» **Directions for this task**
Can you rewrite the records from the line that contains "Click the match bars icon for Lauren Conrad" through the end of the records, keeping the requests as they are but shifting every coordinate in the answers up by 89? Omit the pictures.

» **Dataset records**
= = = = =
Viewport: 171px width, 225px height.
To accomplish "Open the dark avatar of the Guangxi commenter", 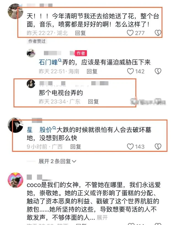I will tap(15, 125).
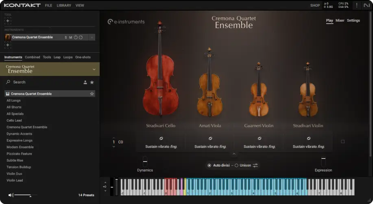
Task: Favorite the Cremona Quartet Ensemble preset
Action: [92, 94]
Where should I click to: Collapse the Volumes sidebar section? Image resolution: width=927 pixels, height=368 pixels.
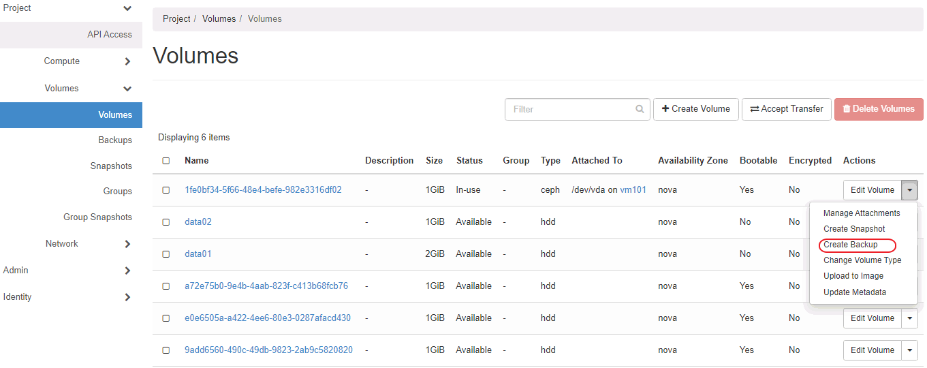click(127, 89)
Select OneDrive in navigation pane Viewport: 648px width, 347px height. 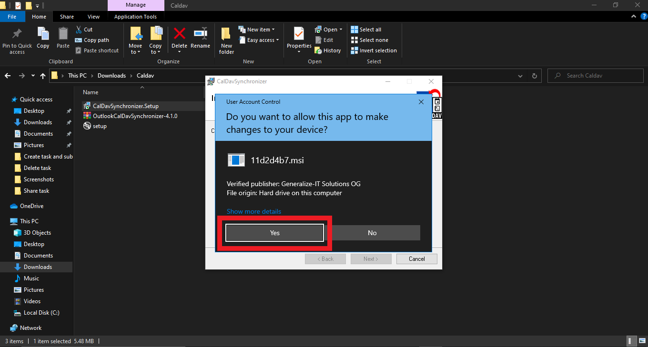click(x=31, y=206)
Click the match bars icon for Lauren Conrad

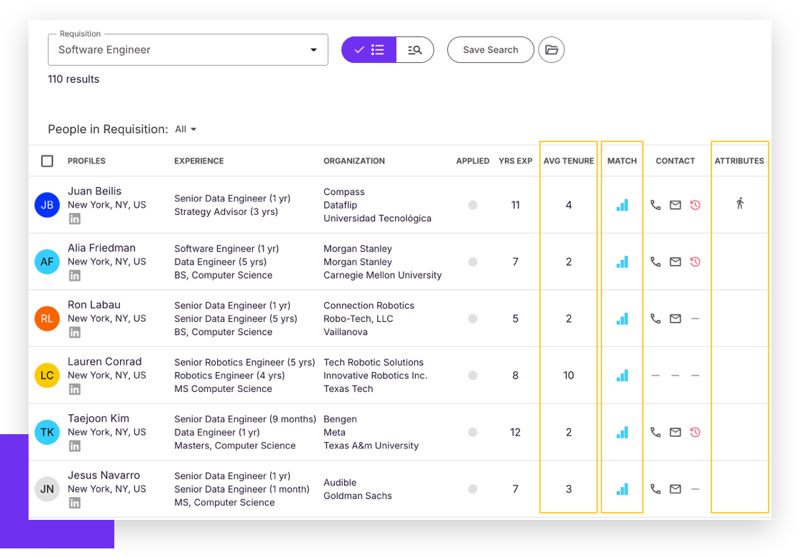point(622,376)
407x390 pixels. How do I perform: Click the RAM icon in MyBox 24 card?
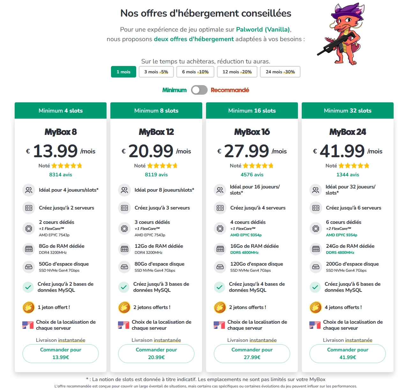click(316, 249)
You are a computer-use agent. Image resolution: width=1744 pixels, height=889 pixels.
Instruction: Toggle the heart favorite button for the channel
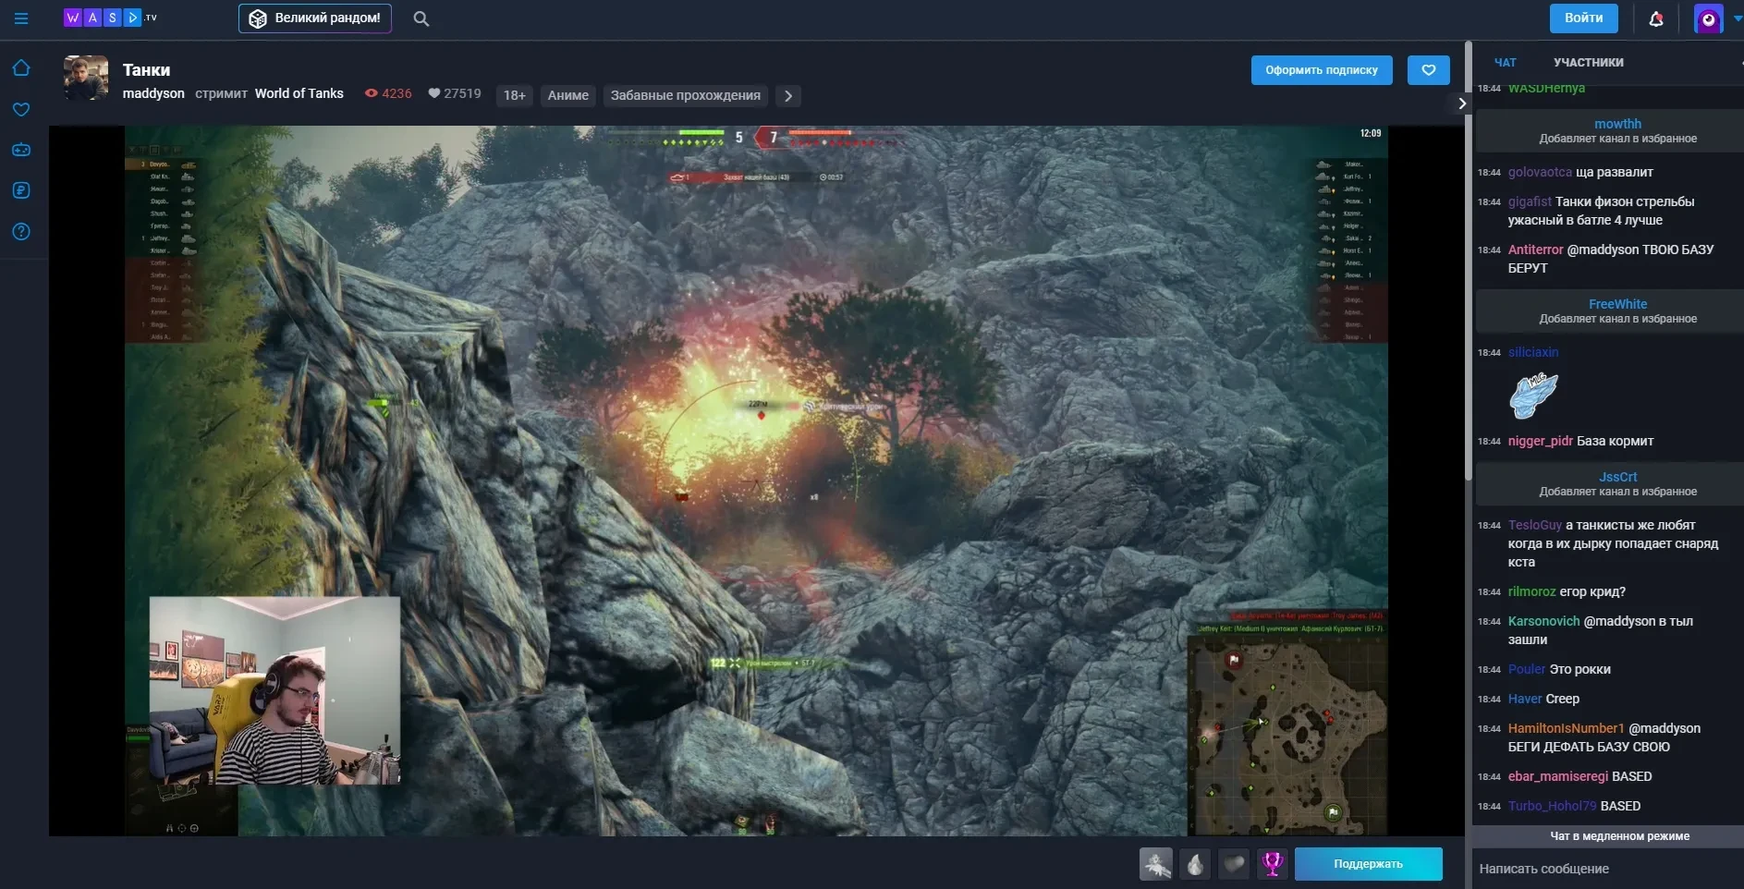pyautogui.click(x=1428, y=70)
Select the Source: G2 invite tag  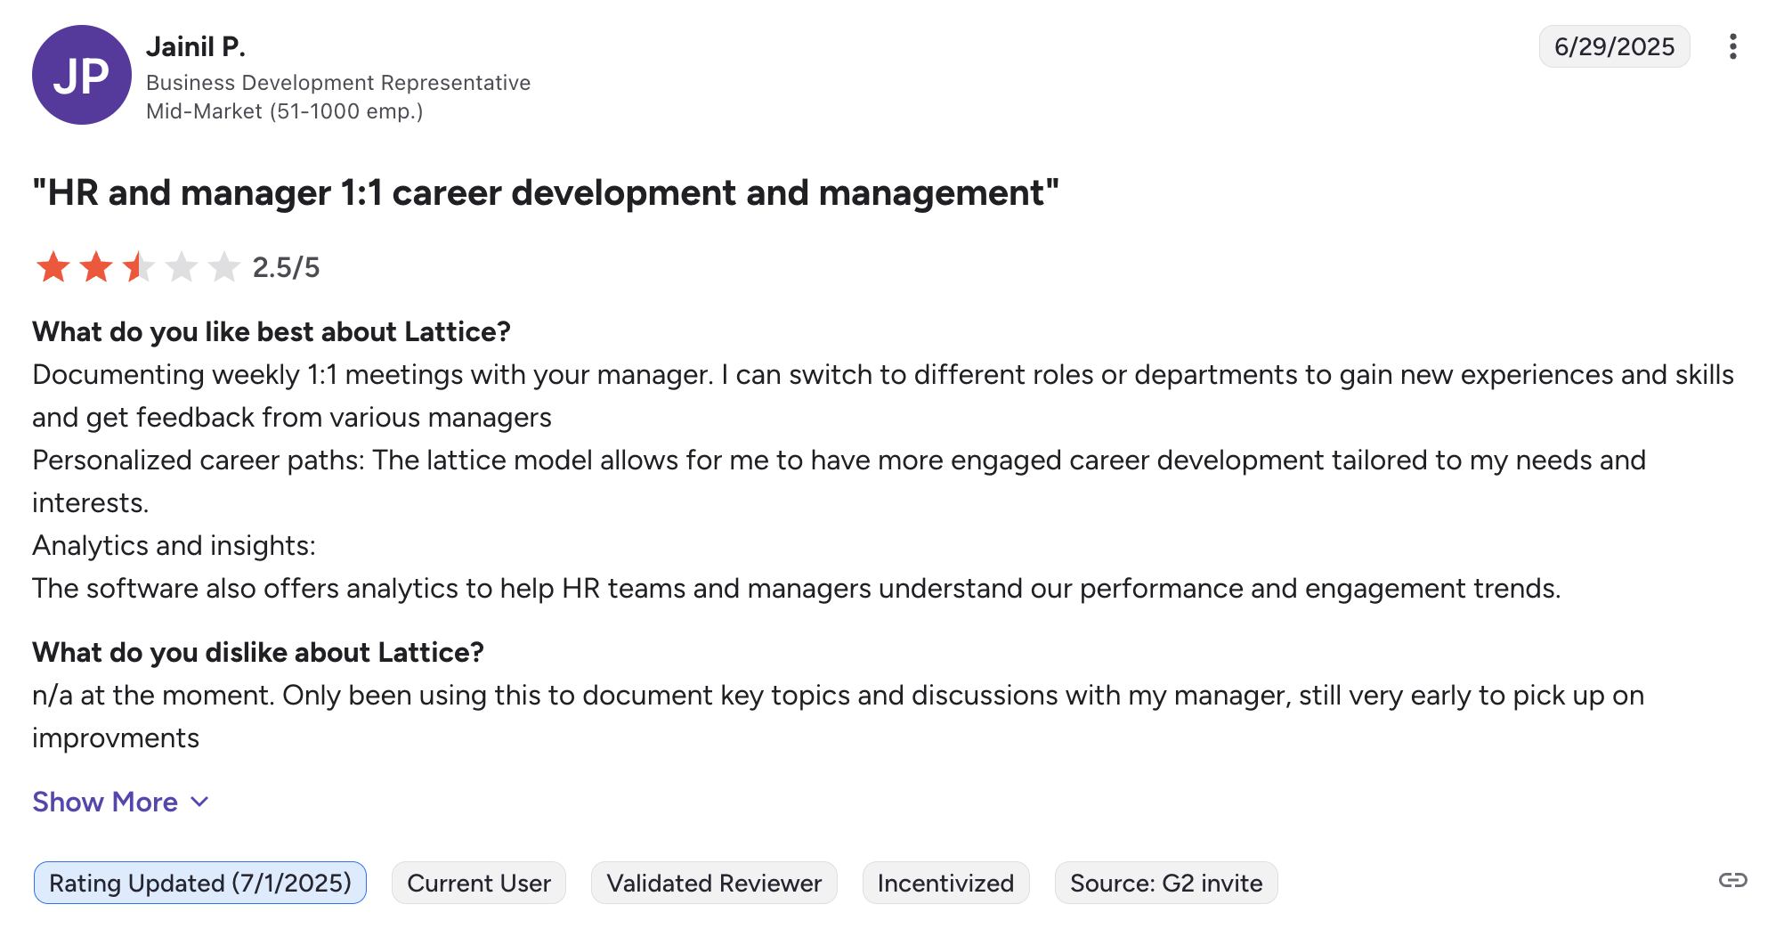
= = = = =
» **Worked answer**
Click the match bars icon for Lauren Conrad

point(711,465)
407x390 pixels. How do I perform: Click the RAM icon in MyBox 24 card?
click(405, 338)
You are a computer-use agent. Image resolution: width=1744 pixels, height=889 pixels.
Instruction: Toggle the heart favorite button for the channel
pyautogui.click(x=1517, y=159)
Select the Source: G2 invite tag  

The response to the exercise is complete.